• **Directive**
According to the passage below on spacing in the Gudea statues, why do texts whose signs are all run together provide no evidence? Answer in one to three sentences.

• **Passage shown**

--------------------

Analysis and reports to support an international standard for computer encoding of the Cuneiform writing system

Research on the development of Cuneiform signs

 

Correlation of Traditional "Sign" Status with Spacing in the Gudea Statues

Extensive surveys of many other texts are now available. Please click here for those.

This page shows the results of surveying in the Gudea statue texts (GS) and in the Codex Hammurabi (CH) a few forms about which there might be doubt as to whether these are single signs or sequences of signs. The two texts strongly confirm each other.

Evidence is available only in lines which have sufficient space to see the difference between spacing within single signs and spacing between signs. Texts in which signs are all run together with no space, or registers or lines in which that is the case, simply provide no evidence one way or the other.

The normal correlation in the table below has almost all signs in the upper left and the lower right. The opposite corners are the outright or apparent exceptions to the correlations.

Detailed citations for each of the forms are on a separate web page (please click here). Quotation marks around a sign name of the form "SIGN.SIGN" indicate that given the evidence here surveyed, a structurally more appropriate name appears to be as a single unit, thus NIN instead of "SAL.NAM2". (That has no necessary implication in any particular case for what the name of the sign should be in a code standard, if for example it is universally known by some other name. But it is a suggestion for a possible default name consistent with the evidence)

Publications used are

Lucien-Jean Bord and Remo Mugnaioni 2002 *Les Statues Épigraphes de Gudea, Musée du Louvre*, Librairie Orientaliste Paul Geuthner, S.A.

E. Bergmann S. J. 1953 *Codex Hammurabi. Textus Primigenius*, Rome: Pontificium Institutum Biblicum.

--------------------

• **Recorded data**
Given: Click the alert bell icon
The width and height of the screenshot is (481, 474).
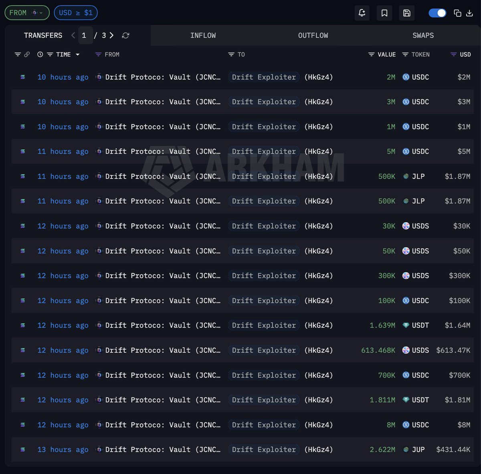Looking at the screenshot, I should (x=362, y=13).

--------------------

• **Worked answer**
Evidence comes only from lines with enough space to tell the spacing inside a single sign apart from the spacing between signs. When signs are run together with no space, that difference can't be seen, so those texts show nothing either way.